When you upload an object to Amazon S3 and you don’t specify the storage class, you’re uploading it to the default storage class — often referred to as standard storage. S3 storage classes let you change your storage tier as you data characteristics change. For example, if you are now accessing your old photos infrequently, you may want to change the storage class those photos are stored in to save on costs. There are six S3 storage classes.
- Amazon S3 Standard: This is considered general purpose storage for cloud applications, dynamic websites, content distribution, mobile and gaming application, and big data analytics.
- Amazon S3 Intelligent-Tiering: This tier is useful if your data has unknown or changing access patterns. S3 Intelligent-Tiering stores objects in two tiers, a frequent access tier and an infrequent access tier. Amazon S3 monitors access patterns of your data, and automatically moves your data to the most cost-effective storage tier based on frequency of access.
- Amazon S3 Standard-Infrequent Access (S3 Standard-IA): S3 Standard-IA is for data that is access less frequently, but requires rapid access when needed. S3 Standard-IA offers the high durability, high throughput, and low latency of S3 Standard, with a lower per-GB storage price and per-GB retrieval fee. This storage tier is ideal if you want to store long-term backups, disaster recovery files, and so on.
- Amazon S3 One Zone-Infrequent Access (S3 One Zone-IA): Unlike other S3 storage classes which store data in a minimum of three Availability Zones (AZs), S3 One Zone-IA stores data in a single AZ and costs 20% less than S3 Standard-IA. S3 One Zone-IA is ideal for customers who want a lower-cost option for infrequently accessed data but do not require the availability and resilience of S3 Standard or S3 Standard-IA. It’s a good choice for storing secondary backup copies of on-premises data or easily re-creatable data.
- Amazon S3 Glacier Instant Retrieval: Amazon S3 Glacier Instant Retrieval is an archive storage class the delivers the lowest-cost storage for long-lived data that is rarely accessed and requires retrieval in milliseconds.
- Amazon S3 Glazier Flexible Retrieval: S3 Glacier Flexible Retrieval delivers low-cost storage, up to 10% lower cost (than S3 Glacier Instant Retrieval), for archive data that is accessed 1-2 times per year and is retrieved asynchronously.
- Amazon S3 Glacier Deep Archive: S3 Glacier Deep Archive is Amazon S3’s lowest-cost storage class and supports long-term retention and digital preservation for data that may be accessed once of twice a year.
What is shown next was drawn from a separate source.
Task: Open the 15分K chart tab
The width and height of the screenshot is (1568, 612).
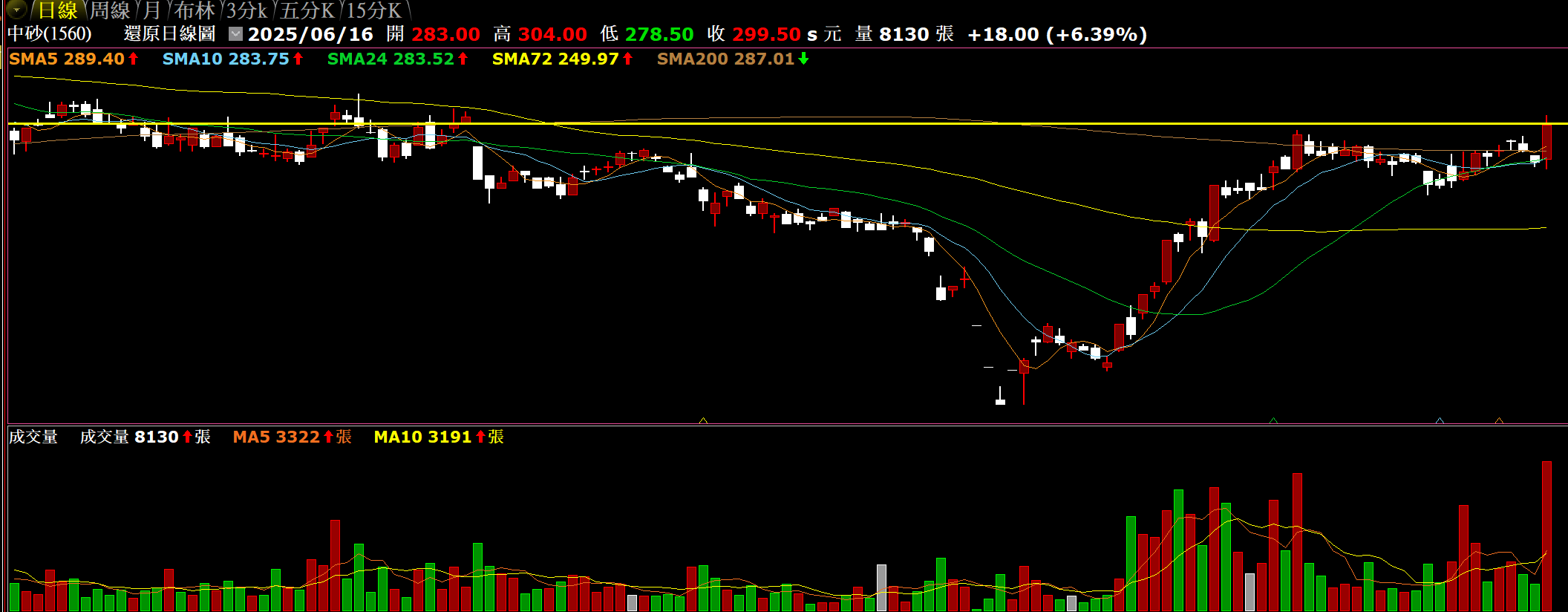Action: click(373, 10)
It is designed for customers — particularly those in highly regulated industries, such as the Financial Services, Healthcare, and Public Sectors — that retain data sets for 7 to 10 years or longer to met regulatory compliance requirements.
- Amazon S3 Outposts: Amazon S3 on Outposts delivers object storage to your on-premises AWS Outposts environment.
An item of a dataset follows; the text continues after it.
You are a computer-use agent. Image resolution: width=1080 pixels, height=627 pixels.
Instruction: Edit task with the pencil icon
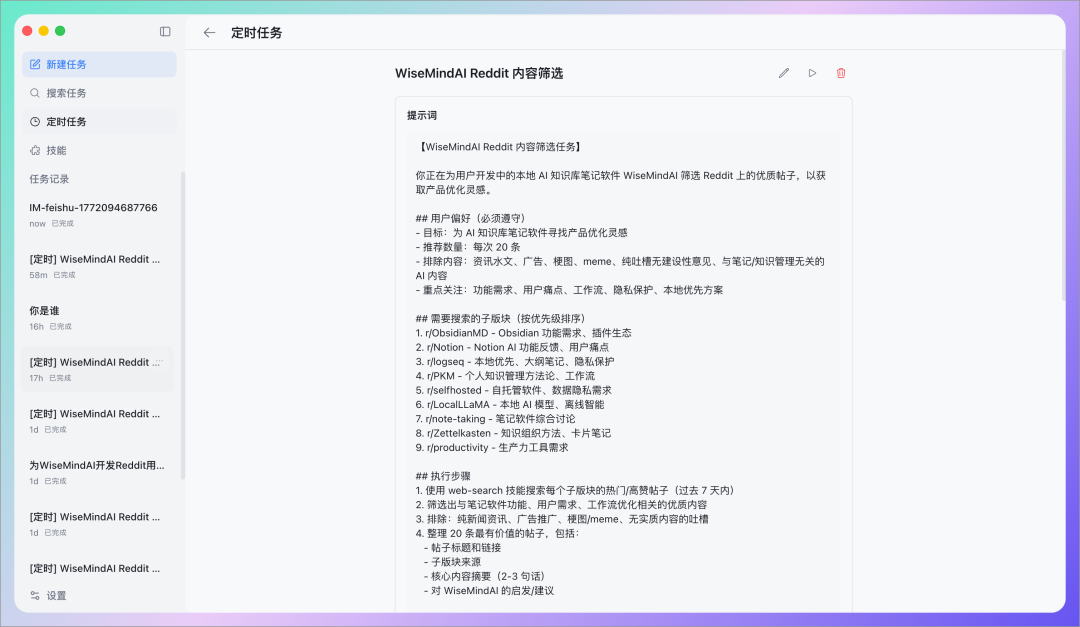(x=784, y=73)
AUTOMATE TIER TRANSITIONS WITH OBJECT LIFECYCLE MANAGEMENT
If you keep manually changing your objects, such as your employee photos, from storage tier to storage tier, you may want to look into automating this process using a lifecycle policy. When you define a lifecycle policy configuration for an object or group of objects, you can choose to automate two actions: transition and expiration actions.
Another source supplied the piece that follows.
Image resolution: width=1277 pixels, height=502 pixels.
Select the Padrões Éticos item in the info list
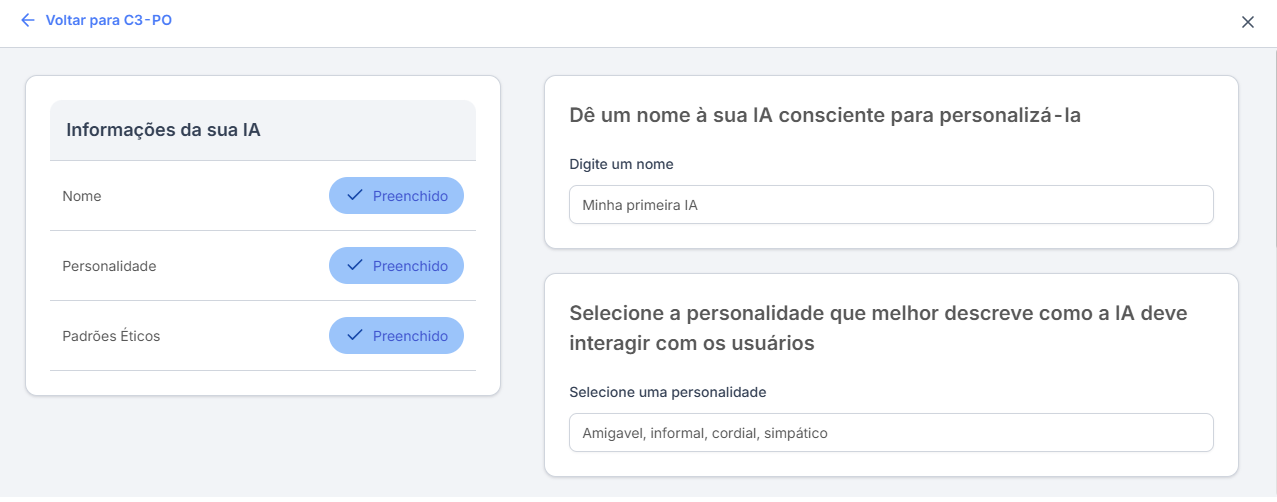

- Transition actions are used to define when you should transition your objects to another storage class.
- Expiration actions define when objects expire and should be permanently deleted.
For example, you might choose to transition objects to S3 Standard-IA storage class 30 days after you created them, or archive them to the S3 Glacier storage class one year after creating them.
The following use cases are good candidates for lifecycle management:
- Periodic logs: If you upload periodic logs to a bucket, your application might need them for a week or a month. After that, you might want to delete them.
- Data that changes in access frequency: Some documents are frequently accessed for a limited period of time. After that, they are infrequently accessed. At some point, you might not need real-time access to them, but your organization or regulations might require you to archive them for a specific period. After that, you can delete them.